GIVEN INFORMATION:
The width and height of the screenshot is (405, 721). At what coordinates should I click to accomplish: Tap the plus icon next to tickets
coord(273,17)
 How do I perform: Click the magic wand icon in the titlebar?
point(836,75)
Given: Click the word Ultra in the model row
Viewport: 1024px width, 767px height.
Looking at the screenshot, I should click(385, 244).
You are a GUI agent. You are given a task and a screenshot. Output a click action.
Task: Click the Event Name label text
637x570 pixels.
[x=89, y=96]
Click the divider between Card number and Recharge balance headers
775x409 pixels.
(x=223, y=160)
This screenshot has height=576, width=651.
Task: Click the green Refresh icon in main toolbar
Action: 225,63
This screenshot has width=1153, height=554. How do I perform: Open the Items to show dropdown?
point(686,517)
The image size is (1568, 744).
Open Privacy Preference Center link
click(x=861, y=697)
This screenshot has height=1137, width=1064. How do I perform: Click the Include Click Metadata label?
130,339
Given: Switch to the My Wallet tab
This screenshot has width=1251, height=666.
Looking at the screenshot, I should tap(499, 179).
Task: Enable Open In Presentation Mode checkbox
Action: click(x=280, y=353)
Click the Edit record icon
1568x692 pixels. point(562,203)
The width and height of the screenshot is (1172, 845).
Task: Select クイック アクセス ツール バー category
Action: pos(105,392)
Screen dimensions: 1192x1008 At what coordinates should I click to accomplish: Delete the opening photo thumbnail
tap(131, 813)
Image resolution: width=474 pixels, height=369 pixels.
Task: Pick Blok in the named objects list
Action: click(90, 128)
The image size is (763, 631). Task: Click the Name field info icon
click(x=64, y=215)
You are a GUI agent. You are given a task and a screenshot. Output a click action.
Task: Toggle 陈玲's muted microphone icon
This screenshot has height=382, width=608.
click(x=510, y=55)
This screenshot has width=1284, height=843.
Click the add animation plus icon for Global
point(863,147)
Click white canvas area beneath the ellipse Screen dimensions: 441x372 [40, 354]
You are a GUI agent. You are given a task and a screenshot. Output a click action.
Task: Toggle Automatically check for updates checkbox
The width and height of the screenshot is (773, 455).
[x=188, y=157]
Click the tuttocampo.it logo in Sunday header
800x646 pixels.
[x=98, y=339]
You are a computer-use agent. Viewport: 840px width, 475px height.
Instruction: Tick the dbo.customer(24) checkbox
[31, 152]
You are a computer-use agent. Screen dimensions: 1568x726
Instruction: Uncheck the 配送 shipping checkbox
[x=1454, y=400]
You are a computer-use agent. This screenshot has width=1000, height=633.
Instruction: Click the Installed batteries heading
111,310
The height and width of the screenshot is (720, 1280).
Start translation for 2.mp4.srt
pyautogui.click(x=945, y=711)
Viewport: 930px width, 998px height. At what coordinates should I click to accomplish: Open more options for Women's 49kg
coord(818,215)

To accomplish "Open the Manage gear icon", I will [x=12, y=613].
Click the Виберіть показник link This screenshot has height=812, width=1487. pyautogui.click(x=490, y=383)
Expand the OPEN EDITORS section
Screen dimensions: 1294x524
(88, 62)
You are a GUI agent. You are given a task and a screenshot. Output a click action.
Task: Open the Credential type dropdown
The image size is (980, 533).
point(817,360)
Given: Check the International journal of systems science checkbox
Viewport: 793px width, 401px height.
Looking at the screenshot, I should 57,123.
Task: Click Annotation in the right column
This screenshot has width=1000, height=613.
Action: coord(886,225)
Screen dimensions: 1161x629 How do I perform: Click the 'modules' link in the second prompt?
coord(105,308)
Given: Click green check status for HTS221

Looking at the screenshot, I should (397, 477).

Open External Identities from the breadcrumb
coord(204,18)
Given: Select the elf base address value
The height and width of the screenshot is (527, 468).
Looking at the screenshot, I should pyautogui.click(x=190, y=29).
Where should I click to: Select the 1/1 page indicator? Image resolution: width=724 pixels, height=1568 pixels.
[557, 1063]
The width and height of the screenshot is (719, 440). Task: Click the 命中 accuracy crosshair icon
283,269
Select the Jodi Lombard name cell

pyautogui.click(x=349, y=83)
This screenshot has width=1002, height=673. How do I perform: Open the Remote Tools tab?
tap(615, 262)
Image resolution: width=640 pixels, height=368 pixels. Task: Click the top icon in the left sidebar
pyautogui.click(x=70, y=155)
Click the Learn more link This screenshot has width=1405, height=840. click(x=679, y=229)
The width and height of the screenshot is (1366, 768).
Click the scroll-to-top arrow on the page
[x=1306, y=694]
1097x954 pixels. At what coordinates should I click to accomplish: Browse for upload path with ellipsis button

AIM OF THE TASK:
What you should produce is an exact copy of the records above.

RESULT OF THE TASK:
The width and height of the screenshot is (405, 721). At what coordinates should I click to accomplish: Tap the plus icon next to tickets
coord(273,17)
 How do I perform: Click the magic wand icon in the titlebar?
point(836,75)
Given: Click the word Ultra in the model row
Viewport: 1024px width, 767px height.
Looking at the screenshot, I should click(385, 244).
You are a GUI agent. You are given a task and a screenshot. Output a click action.
Task: Click the Event Name label text
637x570 pixels.
[x=89, y=96]
Click the divider between Card number and Recharge balance headers
775x409 pixels.
(x=223, y=160)
This screenshot has height=576, width=651.
Task: Click the green Refresh icon in main toolbar
Action: 225,63
This screenshot has width=1153, height=554. How do I perform: Open the Items to show dropdown?
point(686,517)
The image size is (1568, 744).
Open Privacy Preference Center link
click(x=861, y=697)
This screenshot has height=1137, width=1064. How do I perform: Click the Include Click Metadata label?
130,339
Given: Switch to the My Wallet tab
This screenshot has width=1251, height=666.
Looking at the screenshot, I should tap(499, 179).
Task: Enable Open In Presentation Mode checkbox
Action: click(x=280, y=353)
Click the Edit record icon
1568x692 pixels. point(562,203)
The width and height of the screenshot is (1172, 845).
Task: Select クイック アクセス ツール バー category
Action: pos(105,392)
Screen dimensions: 1192x1008 At what coordinates should I click to accomplish: Delete the opening photo thumbnail
tap(131, 813)
Image resolution: width=474 pixels, height=369 pixels.
Task: Pick Blok in the named objects list
Action: click(90, 128)
The image size is (763, 631). Task: Click the Name field info icon
click(x=64, y=215)
You are a GUI agent. You are given a task and a screenshot. Output a click action.
Task: Toggle 陈玲's muted microphone icon
This screenshot has height=382, width=608.
click(x=510, y=55)
This screenshot has width=1284, height=843.
Click the add animation plus icon for Global
point(863,147)
Click white canvas area beneath the ellipse Screen dimensions: 441x372 [40, 354]
You are a GUI agent. You are given a task and a screenshot. Output a click action.
Task: Toggle Automatically check for updates checkbox
The width and height of the screenshot is (773, 455).
[x=188, y=157]
Click the tuttocampo.it logo in Sunday header
800x646 pixels.
[x=98, y=339]
You are a computer-use agent. Viewport: 840px width, 475px height.
Instruction: Tick the dbo.customer(24) checkbox
[31, 152]
You are a computer-use agent. Screen dimensions: 1568x726
Instruction: Uncheck the 配送 shipping checkbox
[x=1454, y=400]
You are a computer-use agent. This screenshot has width=1000, height=633.
Instruction: Click the Installed batteries heading
111,310
The height and width of the screenshot is (720, 1280).
Start translation for 2.mp4.srt
pyautogui.click(x=945, y=711)
Viewport: 930px width, 998px height. At what coordinates should I click to accomplish: Open more options for Women's 49kg
coord(818,215)

To accomplish "Open the Manage gear icon", I will [x=12, y=613].
Click the Виберіть показник link This screenshot has height=812, width=1487. pyautogui.click(x=490, y=383)
Expand the OPEN EDITORS section
Screen dimensions: 1294x524
(88, 62)
You are a GUI agent. You are given a task and a screenshot. Output a click action.
Task: Open the Credential type dropdown
The image size is (980, 533).
point(817,360)
Given: Check the International journal of systems science checkbox
Viewport: 793px width, 401px height.
Looking at the screenshot, I should 57,123.
Task: Click Annotation in the right column
This screenshot has width=1000, height=613.
Action: coord(886,225)
Screen dimensions: 1161x629 How do I perform: Click the 'modules' link in the second prompt?
coord(105,308)
Given: Click green check status for HTS221

Looking at the screenshot, I should (397, 477).

Open External Identities from the breadcrumb
coord(204,18)
Given: Select the elf base address value
The height and width of the screenshot is (527, 468).
Looking at the screenshot, I should pyautogui.click(x=190, y=29).
Where should I click to: Select the 1/1 page indicator? Image resolution: width=724 pixels, height=1568 pixels.
[557, 1063]
The width and height of the screenshot is (719, 440). Task: Click the 命中 accuracy crosshair icon
283,269
Select the Jodi Lombard name cell

pyautogui.click(x=349, y=83)
This screenshot has width=1002, height=673. How do I perform: Open the Remote Tools tab?
tap(615, 262)
Image resolution: width=640 pixels, height=368 pixels. Task: Click the top icon in the left sidebar
pyautogui.click(x=70, y=155)
Click the Learn more link This screenshot has width=1405, height=840. click(x=679, y=229)
The width and height of the screenshot is (1366, 768).
Click the scroll-to-top arrow on the page
[x=1306, y=694]
1097x954 pixels. At what coordinates should I click to accomplish: Browse for upload path with ellipsis button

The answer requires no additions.